▲値上げ,その他

生保、保険料値上げへ 来年4月以降 「標準利率」下げ受け

 生命保険会社が契約者に約束する運用利回り(予定利率)の目安としている「標準利率」が来年4月以降引き下げられることが4日、確実となった。予定利率の引き下げは保険料の値上がりとなる。長期にわたって低金利が続いていることが背景で、生保各社は保険料値上げの方向で具体的な検討を始めた。

 標準利率は、毎年9月を基準に新発10年国債の過去3年間の平均利回りなどを基に金融庁が算出する。4日にあった国債の入札結果を受け、2001年以来、12年ぶりとなる標準利率の引き下げが固まった。
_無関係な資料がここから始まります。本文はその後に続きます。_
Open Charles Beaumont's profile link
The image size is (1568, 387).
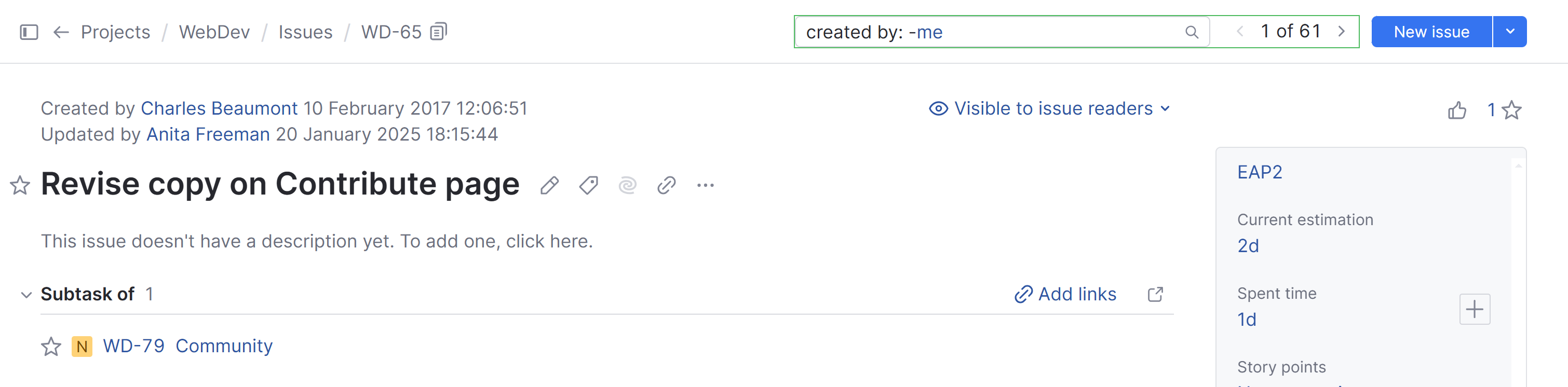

 金融庁は10月に来年4月以降の標準利率について現行の年1・5%から1・0%への引き下げを決める。標準利率が下がると、生保各社は将来の保険金支払いに備えた毎年の積立金を増やすことが定められている。積立金を増やす原資を確保するためにも値上げが選択肢となる。
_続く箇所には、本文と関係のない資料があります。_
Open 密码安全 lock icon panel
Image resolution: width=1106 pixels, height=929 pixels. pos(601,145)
 各社は、養老や終身、年金保険など貯蓄性の高い商品を中心に来年4月以降の新規契約分からの保険料値上げを検討する。

 ただ、保険料を値上げするかどうかは最終的には各社の経営判断となるため、値上げ幅など対応にばらつきが出る可能性がある。値上げは「保険離れにつながりかねない」(大手生保首脳)こともあり、各社は慎重に検討する。